Своим проповедническим пылом она залучила епископа, снедаемого невыразимыми искушениями. Фабриканта игрушек, обладавшего извращенной фантазией. Болгарского князя с разбитым сердцем и страстью к химии. И, как ты сам уже знаешь, многих других. Между ними – продавца наркотиков и комиссара полиции.
Жрица моей религии связала их всех общим знаком: татуировкой в виде голубого кружка. И все это с одной-единственной целью: вернуть мне свободу.
Но нам было необходимо затмение.
Оно должно было случиться через несколько лет. Долгим и тяжким становилось ожидание. И вдруг в один прекрасный день Божье знамение: блэкаут.
Знаю, ты сейчас задаешься вопросом, какую роль во всем этом сыграло исчезновение ребенка. Не хочу лишать тебя удовольствия самому обнаружить, почему было необходимо, чтобы Тоби жил в заточении, точно так же как я.
Но хочу открыть тебе, что мысль о его похищении мне подсказал Лев Десятый.
Прежде чем выпустить буллу, в которой он распоряжался, чтобы Рим «никогда, никогда, никогда» не оставался во тьме, папа увидел вещий сон: видение собственной смерти. То, что он через девять дней действительно скончался, вызвало к жизни разные толки и сомнения: кончина его казалась окутанной тайной. На самом деле этот папа, живший в шестнадцатом веке, как и все люди, обладающие властью, к концу жизни стал параноиком. Обычные люди боятся только за собственную жизнь, но люди власти не обладают такой привилегией.

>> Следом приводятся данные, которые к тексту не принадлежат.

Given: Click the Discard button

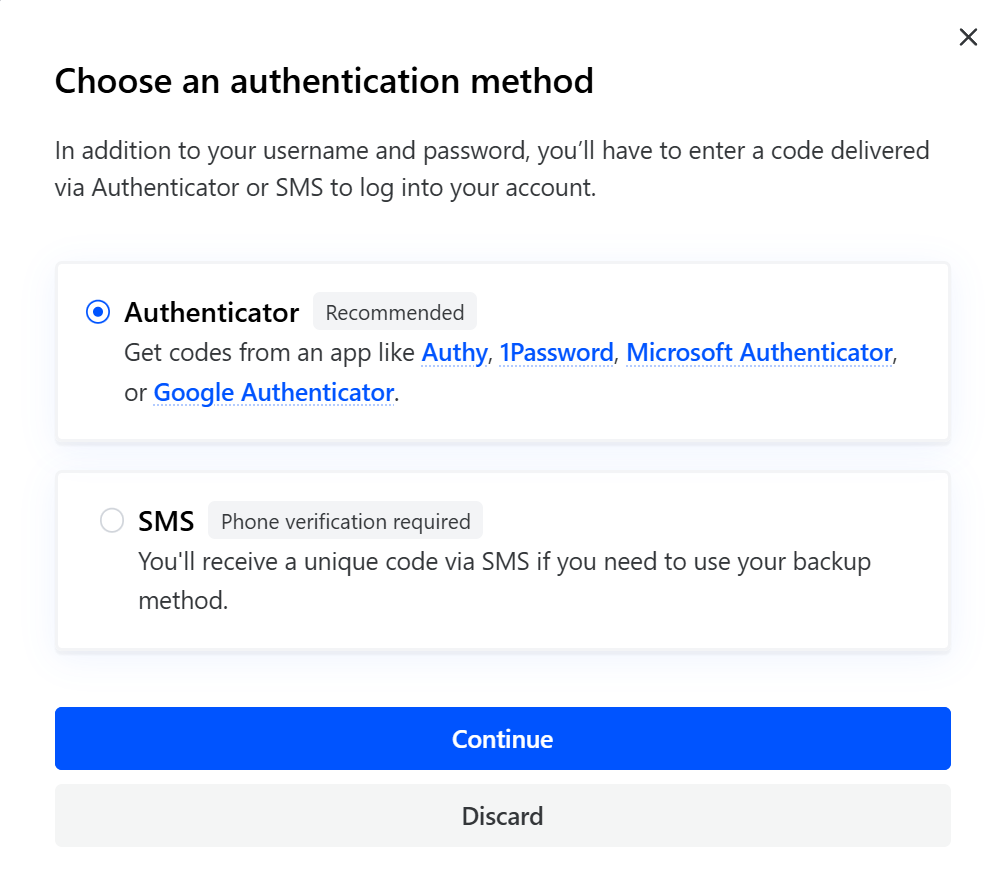Looking at the screenshot, I should click(502, 816).
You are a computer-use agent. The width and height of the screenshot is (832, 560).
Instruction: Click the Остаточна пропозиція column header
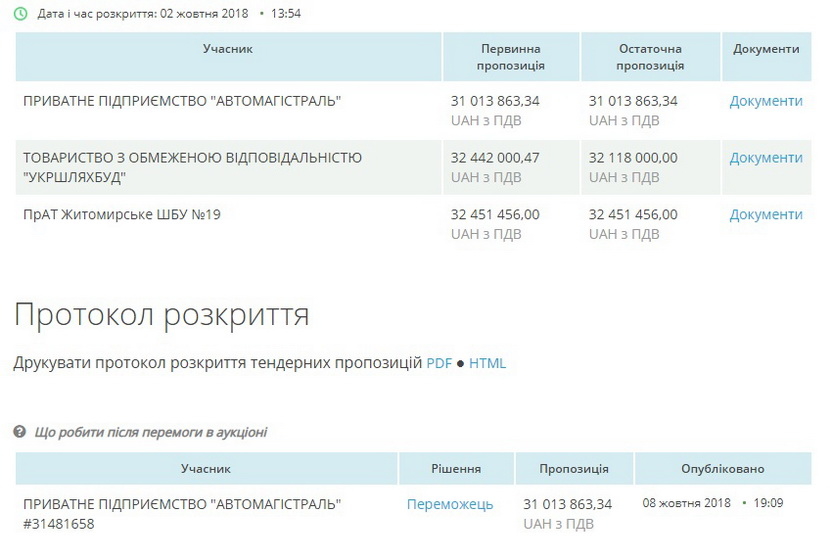pyautogui.click(x=649, y=57)
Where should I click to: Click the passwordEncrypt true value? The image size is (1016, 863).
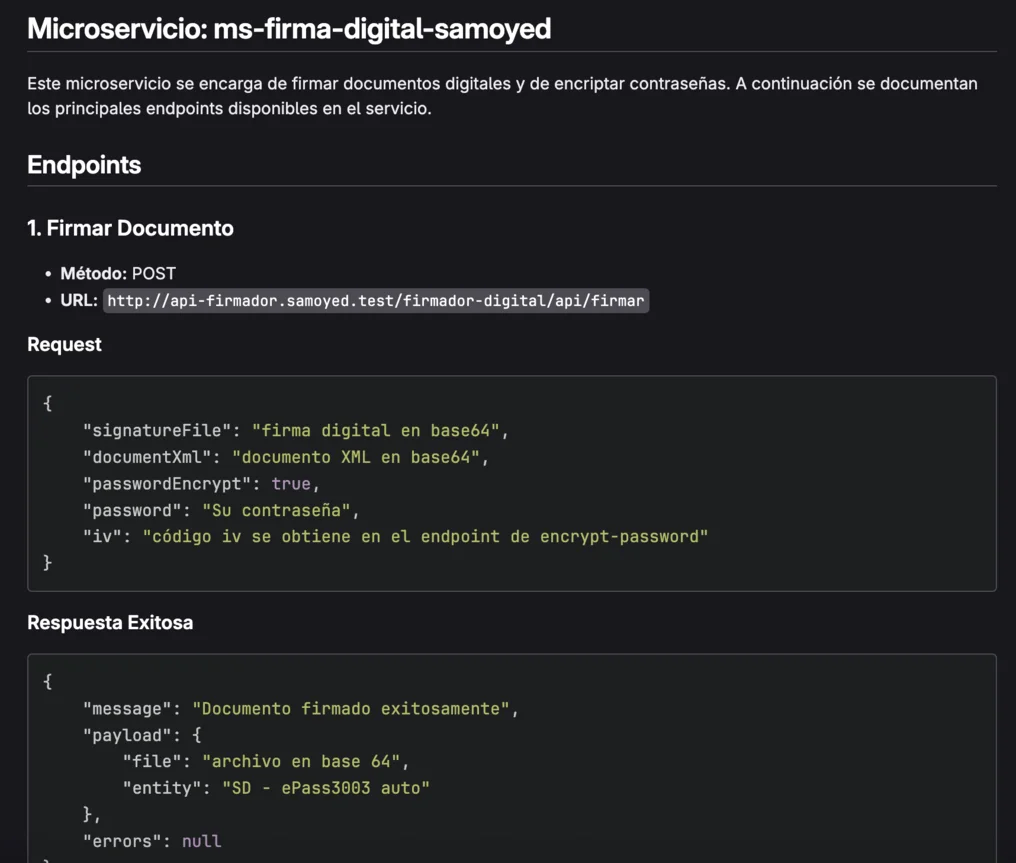(292, 483)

Больше всего они боятся умереть, лишившись этой своей власти.
Но теперь я тебя оставляю, друг мой. Мне предстоит долгий путь, и я до сих пор не уверен, что у меня все получится. Но страхи, которыми полнится мое сердце, доставляют мне невероятное наслаждение. Я и забыл, сколь непредсказуемо бытие. Там, снаружи, меня ожидают преграды и препоны, но я счастлив, ибо из них, по сути, и состоит жизнь любого человеческого существа.
Что же до нас двоих, то я всегда буду думать о тебе с теплым отцовским чувством. Знаю, ты будешь искать меня, значит вполне возможно, что мы еще увидимся. Пусть твою и мою участь решает судьба.
Тем временем желаю от всего сердца, чтобы к тебе вернулась память о том, что произошло прошлой ночью.
Твой
Корнелиус Ван Бурен
Закрыв инкунабулу, Маркус присел на койку. Он совсем обессилел от сознания своего поражения. Никогда он не сможет поведать Сандре такую истину, ведь иначе придется признать, что Ватикан двадцать три года держал в заточении подобное чудовище.
Маркус выбежал из дома Матильды Фрай, ничего не объяснив, поскольку надеялся успеть вовремя и остановить Корнелиуса. Но серийный убийца опередил его.
Пенитенциария больно укололи два места из его послания. Во-первых, высказанное в конце пожелание обрести потерянную память. Почему я вообще занимался этим делом? – в который раз спросил себя пенитенциарий и снова проклял свою амнезию.
«Больше всего они боятся умереть, лишившись своей власти», – повторил он про себя, припомнив вторую фразу из записки, приведшую его в недоумение.
И наконец догадался. Какое слово написал комиссар Креспи, перед тем как умереть?
Шантаж, повторил Маркус, и все вдруг стало ясно.